> I’ve now ostensibly understood what a derivative does and what it’s used for, yet I have zero idea how to mathematically do it. Does that make any results I gain from this intuitive understanding any less valuable?

From a science standpoint, I'd say whatever "results" you got are completely worthless.

> I’ll generally have some sort of hypothesis of what kind of result I’m expecting, given that my understanding is correct

And how do you know if your understanding is correct, if you are only taking what the LLM gives to you and you are not able to verify independently?

> Science is what happens when you expect something, test something, and get a result.

Right, but has any LLM come up with any hypothesis on its own? Has any AI said "given all this literature that I read, I'd expect <insert something completely out of the training data space>?".

Asking all of these questions after (allegedly) reading my entire comment either means you didn't pay attention, in which I'm not going to spend any more effort responding either; or you've completely missed the point, in which case I can probably save myself the effort anyway. In any case, if you're genuinely interested in answers to your questions instead of merely posturing, I suggest you re-read carefully and then make a better faith attempt at engaging with it.

I'll leave these direct quotes from the comment as a hint:

> But that only matters if I take its output at face value. […] If I know that a lot of unknown unknowns exist around a thing I’m working with, then I also know that unexpected results, as well as expected ones, require more thorough verification.

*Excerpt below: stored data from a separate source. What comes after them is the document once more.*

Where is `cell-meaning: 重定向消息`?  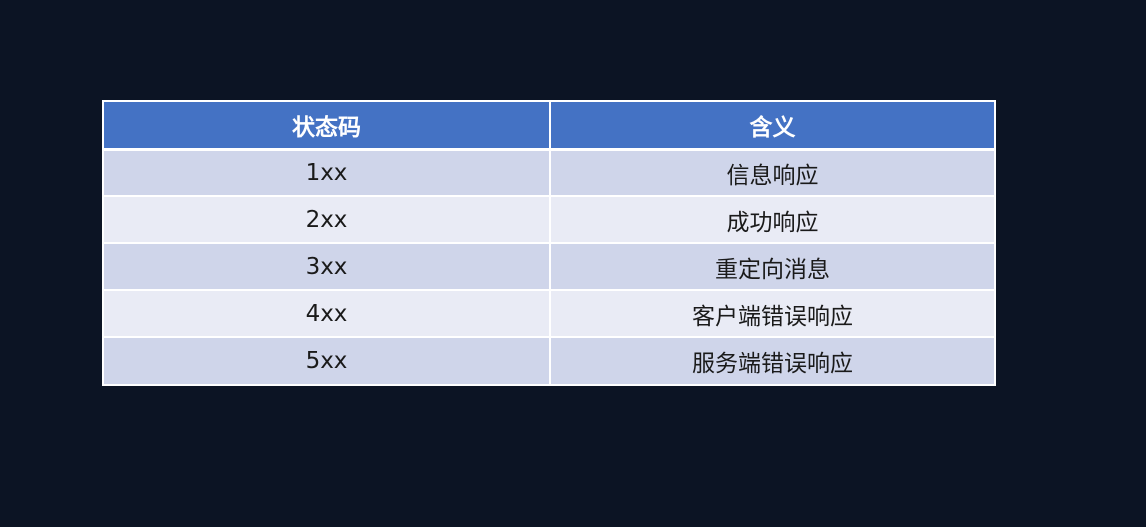
cell-meaning: 重定向消息 is located at coordinates (772, 266).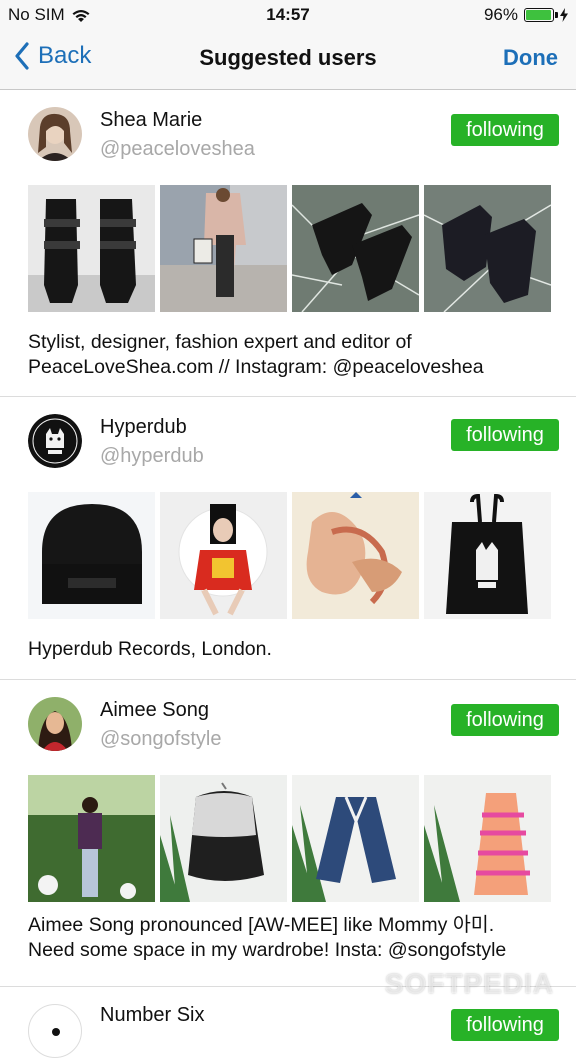  Describe the element at coordinates (288, 15) in the screenshot. I see `status-bar: No SIM 14:57 96%` at that location.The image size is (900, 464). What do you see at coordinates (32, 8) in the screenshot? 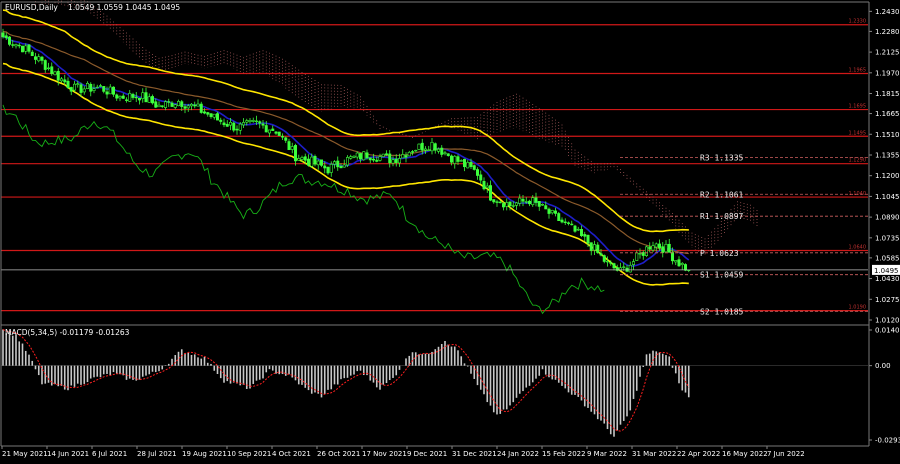
I see `main-chart-title: EURUSD,Daily` at bounding box center [32, 8].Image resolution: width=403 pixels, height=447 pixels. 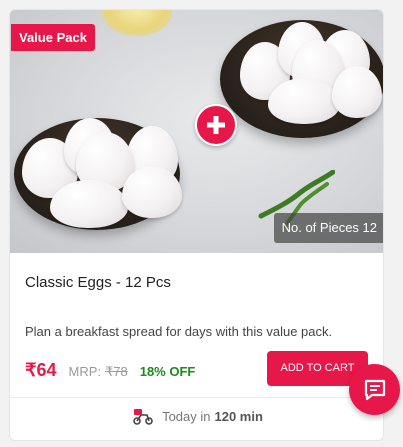 What do you see at coordinates (328, 228) in the screenshot?
I see `pieces-label: No. of Pieces 12` at bounding box center [328, 228].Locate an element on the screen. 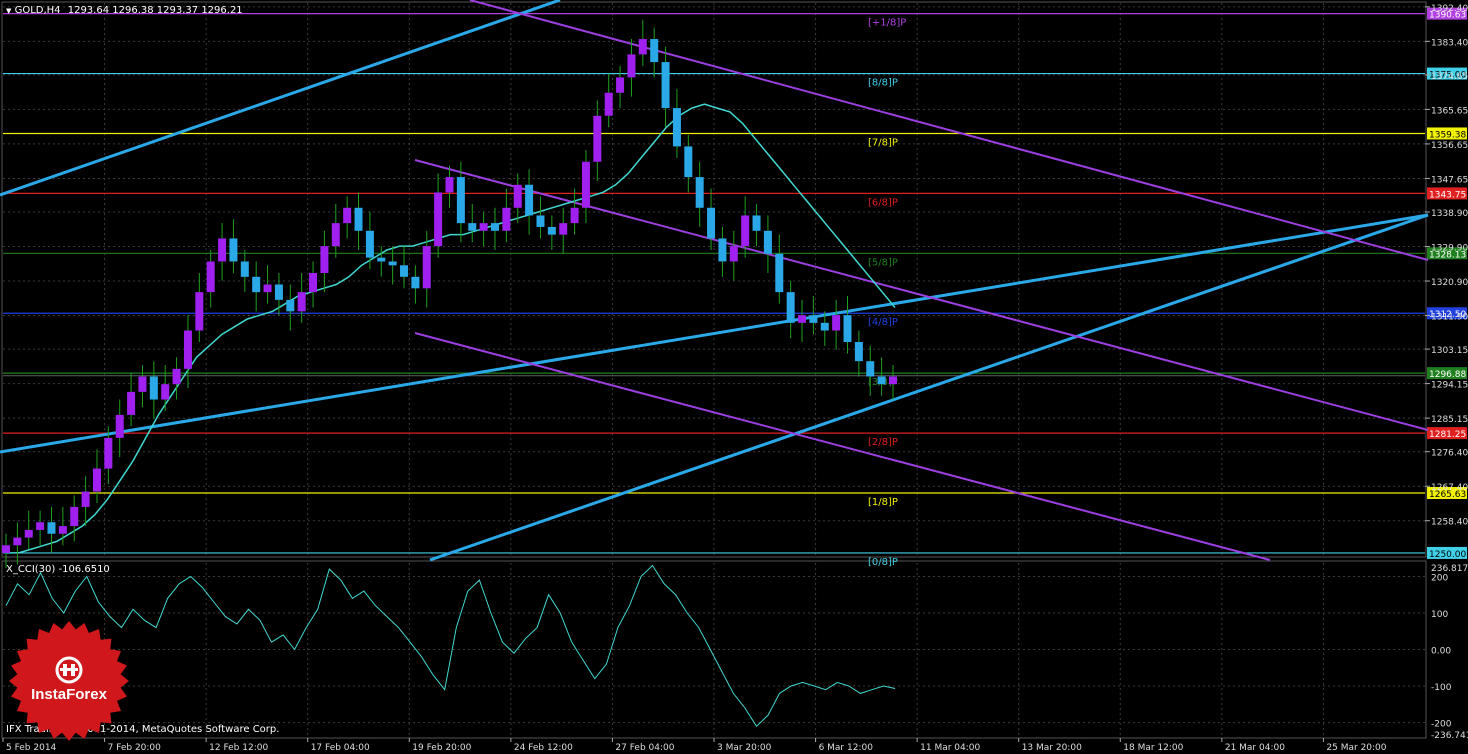 This screenshot has width=1468, height=754. murrey-price-value: 1281.25 is located at coordinates (1448, 435).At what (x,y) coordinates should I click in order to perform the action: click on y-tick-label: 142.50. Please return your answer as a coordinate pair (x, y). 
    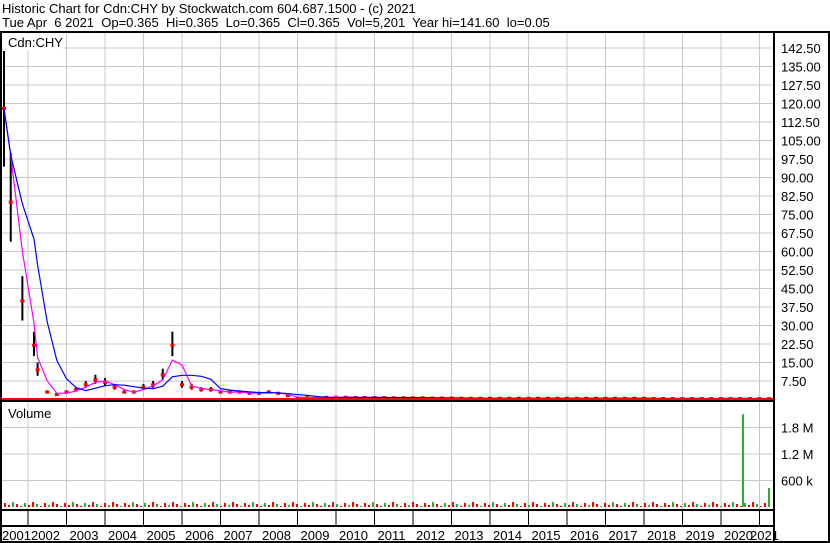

The problem I have with your logic is that you are hedging your arguments so much that the whole point become meaningless. If you are trying to argue that young aspiring scientists will be able to use LLMs to learn new concepts instead of doing the hard work themselves, then you also need to explain how they will be able to develop the skills to analyze and "run more thorough verification" INDEPENDENTLY of LLMs.

> then you also need to explain how they will be able to develop the skills to analyze and “run more thorough verification” INDEPENDENTLY of LLMs

I’m sure the students will manage. This is the exact same discussion we’ve all been through before, during the rise of Wikipedia, just wearing a new hat. The answer is “vet your sources, don’t trust unsourced claims.” The way they’ll develop the skills is the same way aspiring scientists and students have developed them throughout the entirety of human history’s vast corpus across time: by having good teachers teach them.

Here’s a very simple program I thought of from the top of my head in a minute or two. I’m sure people whose job it is to create educational content will be able to come up with something far better:

Design a small research project with as many LLM-tailored pitfalls as possible. It involves real measurements and real data, and the students may use their LLM to whichever extent they wish. Then, we compare results against the reference data, and find out all the myriads of ways in which LLMs can taint the data and the conclusions to be made from it, and then explore ways how to mitigate it.

Probably not perfect and nitpickable to oblivion, but also not the hardest mental exercise I’ve ever subjected myself to.

Science did fine in a world where information took years or decades to travel the globe, people thought diseases were spread by evil mojo and we had a grand total of four liquids circulating inside our bodies, and scientists saying the wrong things were actively hunted down and silenced. It got there. It’ll do fine in a world where you can semantically search every single written source model trainers could get their hands on _and_ ground the results with references to tangible sources using the same natural language query.

> The answer is “vet your sources, don’t trust unsourced claims.”

This was already a problem for Wikipedia (articles being written which upon further investigation were based on nothing but Wikipedia itself). With LLM themselves facilitating AI slop and plagiarism, this problem gets to a scale that it becomes impossible to control.

> I’m sure the students will manage.

The problem with your hubris is that you are not going to be the one solely facing the fallout when this blows up.